Il porto di Gioia Tauro è una realtà inespressa. A metà degli anni novanta, un imprenditore genovese ebbe l’intuizione di investire sul “porto canale” gioiese, inizialmente progettato per il traporto di major dry bulk-carbone, a servizio di un centro siderurgico, acclarato fallimento italiano. Tra gli anni ’90 ed il 2000, la navigazione tipo deep sea shipping (navigazione a lunghe rotte) lasciava il passo alle navigazione short sea shipping (navigazione a corte rotte) servendosi ugualmente di mother vessel – navi madre (ad esempio vasceli suezmax) per movimentare in transhipment grandi quantità di merce anche su rotte round the word, transitabili solo in porti con alti fondali. Da allora Gioia Tauro è diventato un porto intermodale? No!
Prima della crisi mondiale, nello scalo gioiese venivano movimentati mediamente 3.000.000 Teus e quest’anno il trend scenderà ancor di più. Della totalità dei container movimentati, pochi sono stati e saranno gli scambi intermodali. Se pur il porto di Gioia Tauro ha una banchina di 5000 metri ed una area Cfs con una linea ferrata interna di 2000 metri il trasporto ferroviario non decolla a causa di “armamenti” interregionali inadeguati, con binari a scartamenti ridotti, caratteristiche di una linea ferroviaria obsoleta di “classe C3”, sprovvista di corsie preferenziale per i trasporti delle merci. Analogamente, le autostrade se pur ammodernate con la legge obbiettivo n. 443/2001, ad oggi sono ancora incomplete. Certamente il trasporto truck and rail non si può permettere “costi temporali elevati”. Per cui, non avendo corsie preferenziali ferroviarie e non avendo strade extraurbane realmente a scorrimento veloce, viene meno il presupposto dello sfruttamento della intermodalità.
Il potenziamento del Terminal Gioiese deve passare obbligatoriamente dalla costruzione del bacino di carenaggio, sfruttando al meglio i punti di forza della portualità e dell’interporto. Come?

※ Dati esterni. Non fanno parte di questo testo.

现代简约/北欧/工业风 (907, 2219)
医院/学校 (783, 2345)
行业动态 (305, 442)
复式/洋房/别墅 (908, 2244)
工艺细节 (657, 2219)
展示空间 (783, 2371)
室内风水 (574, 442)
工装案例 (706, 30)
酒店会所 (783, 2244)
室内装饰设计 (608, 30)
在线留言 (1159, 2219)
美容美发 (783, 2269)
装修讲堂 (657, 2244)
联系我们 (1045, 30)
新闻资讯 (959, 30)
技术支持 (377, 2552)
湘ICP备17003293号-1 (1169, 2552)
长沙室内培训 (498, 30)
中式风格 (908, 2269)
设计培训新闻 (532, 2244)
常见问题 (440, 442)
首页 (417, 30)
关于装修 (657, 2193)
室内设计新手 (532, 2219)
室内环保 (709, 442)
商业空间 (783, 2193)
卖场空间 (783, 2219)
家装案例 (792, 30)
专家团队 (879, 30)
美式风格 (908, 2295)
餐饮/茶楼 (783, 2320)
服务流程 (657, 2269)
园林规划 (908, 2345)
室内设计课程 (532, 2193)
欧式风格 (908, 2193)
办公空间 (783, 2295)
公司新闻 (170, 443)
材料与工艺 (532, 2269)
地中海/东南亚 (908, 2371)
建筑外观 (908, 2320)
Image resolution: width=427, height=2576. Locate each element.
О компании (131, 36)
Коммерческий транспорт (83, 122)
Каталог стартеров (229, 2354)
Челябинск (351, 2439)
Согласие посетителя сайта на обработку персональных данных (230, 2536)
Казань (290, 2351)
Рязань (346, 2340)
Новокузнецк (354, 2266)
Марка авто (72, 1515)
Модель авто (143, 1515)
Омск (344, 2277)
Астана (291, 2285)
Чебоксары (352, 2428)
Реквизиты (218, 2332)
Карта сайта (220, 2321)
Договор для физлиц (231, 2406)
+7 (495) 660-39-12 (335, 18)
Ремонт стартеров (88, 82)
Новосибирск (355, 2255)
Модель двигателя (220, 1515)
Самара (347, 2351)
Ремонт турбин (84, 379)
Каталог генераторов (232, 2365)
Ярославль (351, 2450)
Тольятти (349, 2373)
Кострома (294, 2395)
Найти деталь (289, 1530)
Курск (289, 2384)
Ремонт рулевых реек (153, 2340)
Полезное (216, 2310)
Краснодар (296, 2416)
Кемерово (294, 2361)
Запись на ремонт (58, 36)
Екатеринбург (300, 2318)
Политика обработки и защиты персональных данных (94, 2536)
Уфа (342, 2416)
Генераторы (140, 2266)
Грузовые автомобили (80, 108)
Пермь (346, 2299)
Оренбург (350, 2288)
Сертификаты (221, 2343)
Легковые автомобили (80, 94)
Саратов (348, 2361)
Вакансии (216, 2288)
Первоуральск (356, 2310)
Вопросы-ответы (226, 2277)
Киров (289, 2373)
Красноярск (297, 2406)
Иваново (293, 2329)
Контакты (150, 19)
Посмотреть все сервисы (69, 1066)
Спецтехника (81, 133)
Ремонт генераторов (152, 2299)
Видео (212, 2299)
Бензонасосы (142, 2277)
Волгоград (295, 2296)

Il sistema di trasporti marittimo attuale e la globalizzazione permetterebbero la commercializzazione della merce in arrivo nel nostro territorio, soprattutto esportando nel mondo i prodotti della buona Calabria, servendosi dell’area a tergo del porto e prescindendo dalla Zes. Cosi come, l’area industriale in quota potrebbe essere convertita in un “Hub Inland” per la formazione dei convogli ferroviari e di autotreni, entrambi extra portuali.
Importantissimo, a mio avviso, sarebbe incrementare la commercializzazione dei Dry Bulk e Liquidi Bulk da stoccare in aree dedicate alle merci alla Rinfusa.
Concludendo, affermo con convinzione che la crescita di un “sistema commerciale” si avverte dal numero di infrastrutture realizzate e dalla possibile permeabilità di acquirenti o investitori. Sfortunatamente, dal ’94 ad oggi, il porto non è stato supportato da mirate ed interne implementazioni strutturali e le infrastrutture viarie calabresi sono rimaste immutate ed inadeguate, ma, fortunatamente, qualcosa si sta muovendo. Grazie alla nuova e dinamica amministrazione regionale guidata dal Governatore Mario Oliverio, è stato redatto il Prt – Piano Regionali dei Trasporti, dopo 20 anni di vacanza. Il porto non è solo Unità di trasporto intermodale (container).